Eine Hackergruppe namens „Guardians of Peace“ hat sich zu den Angriffen bekannt und gefordert, den Film „The Interview“ zu stoppen. US-Behörden vermuten hinter der Cyberattacke Hacker im Auftrag Nordkoreas. Man sei von offizieller Seite in Washington zu dem Schluss gekommen, dass Nordkorea bei dem Eindringen in Rechnern von Sony Pictures „eine zentrale Rolle gespielt“ habe, berichtete die „New York Times“ unter Berufung auf nicht namentlich genannte Regierungsvertreter. Ermittler seien sich „zu 99 Prozent sicher“, dass die Hacker im Auftrag der nordkoreanischen Regierung gearbeitet hätten, berichtete auch die „Washington Post“.

Nordkorea bestritt jedoch, an der Attacke beteiligt gewesen zu sein. Bereits im Juli hatte sich Nordkorea wegen des Films bei der UNO beschwert. Einen Film über die Ermordung eines amtierenden Staatschefs zu produzieren und zu veröffentlichen sei nicht nur eine "Kriegshandlung" sondern auch eine "unverhohlene Unterstützung von Terrorismus", erboste sich Pjöngjang damals.

Half ein Sony-Insider?

Möglicherweise hatten die Hacker auch Hilfe von einem Sony-Insider. Die Ermittler gehen unter anderem einer Theorie nach, nach der ein ehemaliger Mitarbeiter des Konzerns sein Spezial-Wissen weitergab, um sich zu rächen.
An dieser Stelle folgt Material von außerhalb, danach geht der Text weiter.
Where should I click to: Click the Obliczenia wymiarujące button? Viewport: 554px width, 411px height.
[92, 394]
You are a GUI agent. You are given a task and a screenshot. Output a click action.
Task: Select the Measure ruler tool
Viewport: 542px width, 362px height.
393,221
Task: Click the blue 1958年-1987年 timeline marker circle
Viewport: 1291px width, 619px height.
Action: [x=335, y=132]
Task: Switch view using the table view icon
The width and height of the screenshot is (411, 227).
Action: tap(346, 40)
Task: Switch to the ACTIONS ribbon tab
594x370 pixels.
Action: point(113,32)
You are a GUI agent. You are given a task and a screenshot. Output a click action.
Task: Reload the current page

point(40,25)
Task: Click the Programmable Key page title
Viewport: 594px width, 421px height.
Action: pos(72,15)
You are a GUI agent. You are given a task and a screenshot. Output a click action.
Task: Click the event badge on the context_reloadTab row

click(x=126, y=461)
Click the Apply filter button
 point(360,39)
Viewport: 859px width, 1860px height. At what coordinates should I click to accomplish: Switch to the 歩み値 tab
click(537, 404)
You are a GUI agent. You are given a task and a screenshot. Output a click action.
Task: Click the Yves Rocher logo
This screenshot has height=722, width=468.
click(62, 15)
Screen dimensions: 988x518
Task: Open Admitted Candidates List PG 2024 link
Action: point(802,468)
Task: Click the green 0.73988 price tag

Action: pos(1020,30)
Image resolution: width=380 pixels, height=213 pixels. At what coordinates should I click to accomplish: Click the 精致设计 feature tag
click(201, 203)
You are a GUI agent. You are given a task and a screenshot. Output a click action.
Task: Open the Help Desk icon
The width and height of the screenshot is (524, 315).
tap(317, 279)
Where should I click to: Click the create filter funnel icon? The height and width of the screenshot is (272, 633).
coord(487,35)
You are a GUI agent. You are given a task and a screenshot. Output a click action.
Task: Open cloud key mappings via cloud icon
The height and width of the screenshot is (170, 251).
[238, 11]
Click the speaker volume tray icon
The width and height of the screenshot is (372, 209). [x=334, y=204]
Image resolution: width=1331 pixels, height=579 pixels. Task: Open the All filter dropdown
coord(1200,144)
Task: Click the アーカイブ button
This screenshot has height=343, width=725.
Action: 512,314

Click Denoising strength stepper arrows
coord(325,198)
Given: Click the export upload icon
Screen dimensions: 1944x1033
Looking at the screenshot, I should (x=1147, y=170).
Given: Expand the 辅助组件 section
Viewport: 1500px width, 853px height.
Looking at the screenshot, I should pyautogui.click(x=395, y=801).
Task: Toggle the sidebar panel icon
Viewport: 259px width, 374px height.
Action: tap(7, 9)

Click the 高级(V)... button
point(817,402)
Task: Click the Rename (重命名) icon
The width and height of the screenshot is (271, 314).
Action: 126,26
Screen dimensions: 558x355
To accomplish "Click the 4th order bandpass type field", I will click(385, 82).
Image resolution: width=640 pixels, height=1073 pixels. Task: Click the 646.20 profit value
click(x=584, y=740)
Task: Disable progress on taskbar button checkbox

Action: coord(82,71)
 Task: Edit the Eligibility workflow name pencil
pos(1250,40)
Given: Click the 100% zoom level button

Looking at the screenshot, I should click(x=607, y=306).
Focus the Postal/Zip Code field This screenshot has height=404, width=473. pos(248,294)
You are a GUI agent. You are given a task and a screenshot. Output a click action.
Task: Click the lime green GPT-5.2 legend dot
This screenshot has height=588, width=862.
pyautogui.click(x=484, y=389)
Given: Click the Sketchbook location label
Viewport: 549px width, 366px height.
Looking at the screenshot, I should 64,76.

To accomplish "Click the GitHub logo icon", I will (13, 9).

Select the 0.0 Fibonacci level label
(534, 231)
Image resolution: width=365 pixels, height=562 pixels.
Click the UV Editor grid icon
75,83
Die Regierung sei sich noch nicht über eine Reaktion auf den mutmaßlichen „Cyber-Terrorangriff“ einig, so die „New York Times“. Eine offizielle Erklärung der Behörden wurde für Donnerstag erwartet. Die Regierung wäge eine Reihe von Optionen ab, sagte die Sprecherin des Nationalen Sicherheitsrats, Bernadette Meehan, der Zeitung.